*TEXTO DO DOCUMENTO*:
Em meio a essa conjuntura, The Road to Wigan Pier de Orwell é lançado pelo LBC em março de 1937. Publicado simultaneamente em edição aberta e exclusiva para os membros do clube, a obra saiu com tiragem inicial de 43 mil cópias.10 O livro correspondeu a uma reportagem encomendada por Gollancz, com fins de proporcionar um retrato das condições de vida e trabalho dos mineiros das cidades de Yorkshire e Lancashire, no norte da Inglaterra, devastada pela crise da década de 1930. Durante o período em que passou nestas duas cidades, Orwell se hospedou em casas de mineiros e relatou a persistência de algumas formas de manifestações culturais tradicionais — como canções, hábitos alimentares, distribuição dos móveis dentro das casas etc. Características que representaram para Orwell formas muito peculiares à classe trabalhadora inglesa,11 ao mesmo tempo em que serviam como contraponto à imagem estereotipada que circulava nos debates dos grupos intelectuais de universitários, em especial dos círculos de Oxford e Cambridge, sobre o proletariado e a classe trabalhadora internacional.

*TAREFA SOLICITADA*: Reproduza na íntegra, sem nenhuma alteração, o texto acima sobre o lançamento de The Road to Wigan Pier.

*DADOS COLETADOS*:
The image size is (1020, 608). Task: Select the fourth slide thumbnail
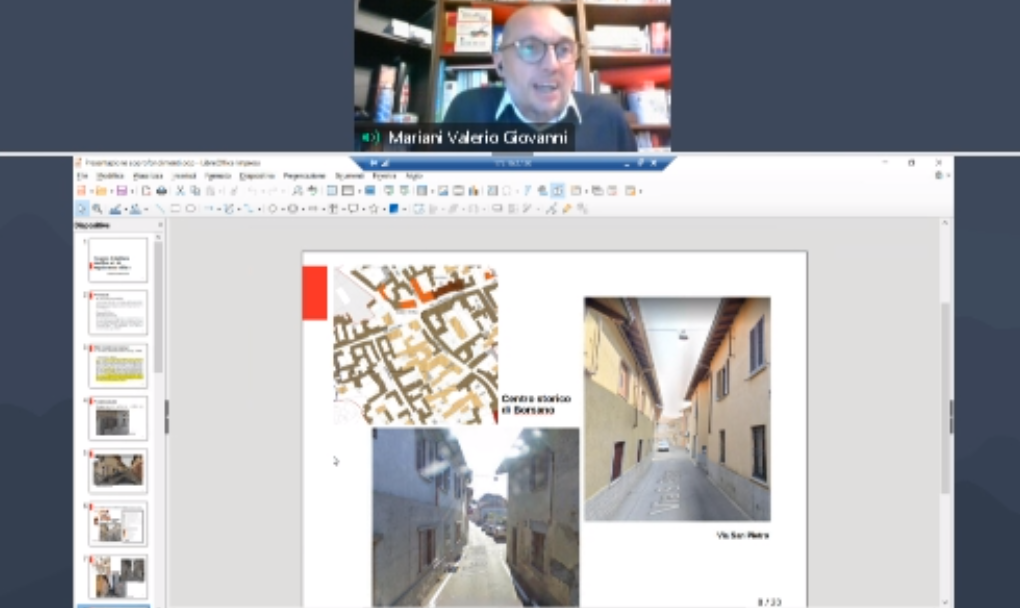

*RESOLUÇÃO*:
Em meio a essa conjuntura, The Road to Wigan Pier de Orwell é lançado pelo LBC em março de 1937. Publicado simultaneamente em edição aberta e exclusiva para os membros do clube, a obra saiu com tiragem inicial de 43 mil cópias.10 O livro correspondeu a uma reportagem encomendada por Gollancz, com fins de proporcionar um retrato das condições de vida e trabalho dos mineiros das cidades de Yorkshire e Lancashire, no norte da Inglaterra, devastada pela crise da década de 1930. Durante o período em que passou nestas duas cidades, Orwell se hospedou em casas de mineiros e relatou a persistência de algumas formas de manifestações culturais tradicionais — como canções, hábitos alimentares, distribuição dos móveis dentro das casas etc. Características que representaram para Orwell formas muito peculiares à classe trabalhadora inglesa,11 ao mesmo tempo em que serviam como contraponto à imagem estereotipada que circulava nos debates dos grupos intelectuais de universitários, em especial dos círculos de Oxford e Cambridge, sobre o proletariado e a classe trabalhadora internacional.